National Theatre, London
Our Country’s Good is undoubtedly a wonderful play; the text is intense, thought-provoking, heartbreaking and funny. Based on Thomas Keneally’s novel The Playmaker, it tells the tale of the first convicts deported from Britain to Botany Bay, and how they put on a production of The Recruiting Officer in honour of the king. Even on the page, it has the power to make the reader question the very nature of humanity, and to consider how theatre can aid the civilisation of the most troubled soul.
A shame, then, that the National Theatre’s production, directed by Nadia Fall, should play up the comedic aspects at the expense of everything truly important in the play. We laughed, yes – but we didn’t cry.

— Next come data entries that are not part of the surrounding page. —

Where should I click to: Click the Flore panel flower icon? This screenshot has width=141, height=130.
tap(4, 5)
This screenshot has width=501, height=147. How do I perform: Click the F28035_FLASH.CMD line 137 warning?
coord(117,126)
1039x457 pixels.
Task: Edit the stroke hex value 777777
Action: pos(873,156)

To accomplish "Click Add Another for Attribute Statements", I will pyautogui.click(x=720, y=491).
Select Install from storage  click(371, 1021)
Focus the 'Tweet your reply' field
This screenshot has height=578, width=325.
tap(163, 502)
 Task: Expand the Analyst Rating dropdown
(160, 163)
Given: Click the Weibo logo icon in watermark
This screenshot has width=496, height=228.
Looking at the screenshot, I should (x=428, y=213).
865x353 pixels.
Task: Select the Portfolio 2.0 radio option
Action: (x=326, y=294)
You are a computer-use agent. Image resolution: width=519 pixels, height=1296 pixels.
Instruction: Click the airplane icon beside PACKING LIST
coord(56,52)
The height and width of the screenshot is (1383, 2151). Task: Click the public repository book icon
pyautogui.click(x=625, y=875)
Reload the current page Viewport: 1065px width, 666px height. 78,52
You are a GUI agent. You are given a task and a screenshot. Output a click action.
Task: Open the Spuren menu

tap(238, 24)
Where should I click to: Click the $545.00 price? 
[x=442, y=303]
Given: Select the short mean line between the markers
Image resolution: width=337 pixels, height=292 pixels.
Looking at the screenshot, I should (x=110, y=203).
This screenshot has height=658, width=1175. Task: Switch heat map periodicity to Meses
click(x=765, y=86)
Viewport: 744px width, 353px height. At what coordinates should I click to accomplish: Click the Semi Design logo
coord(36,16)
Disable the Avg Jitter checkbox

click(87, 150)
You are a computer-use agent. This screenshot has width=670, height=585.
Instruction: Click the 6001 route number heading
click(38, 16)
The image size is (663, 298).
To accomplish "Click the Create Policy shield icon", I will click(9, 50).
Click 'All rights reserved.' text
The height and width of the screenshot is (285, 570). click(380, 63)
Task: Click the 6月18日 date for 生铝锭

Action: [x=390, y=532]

The set is magnificent, and the opening moments genuinely awesome, the rotating wooden stage splitting and rising to reveal the ship’s hold, an unfortunate convict lifted through the hatch to be whipped. But the ensuing cacophony of singing and shouting from below means that we hear neither the convict’s cries nor the subsequent silence, and the unbearable sight of seeing a man so maltreated has barely any effect at all.
In truth, it’s just not grimy enough: the prisoners’ plights not desperate enough to make me yearn for their redemption in the way I have in other productions I’ve seen. By foregrounding the comedy, Fall has sacrificed a key ingredient of the play: the abject misery and desperation which marks the convicts’ lives. Nor do we get a sense of what the officers suffer: they too are far from home, cut off from everything they know. But it’s hard to feel much empathy here, when their brutality is rendered so superficially.
But it’s the music that really undermines this piece. Cerys Matthews’ score is clearly thoughtful and well-intentioned, but – for me, at least – it really doesn’t work. It undercuts the tension instead of heightening it, impeding the audience’s emotional response. The scene where Harry attacks Duckling, for example, is rendered absurd by his sudden bursting into song.
There are good things too: Lee Ross skewers Sideway’s pretensions with deft precision, and Matthew Cottle’s Wisehammer is nuanced and complex. But they’re not enough to save this production, and that’s a crying shame. It could so easily have been a triumph.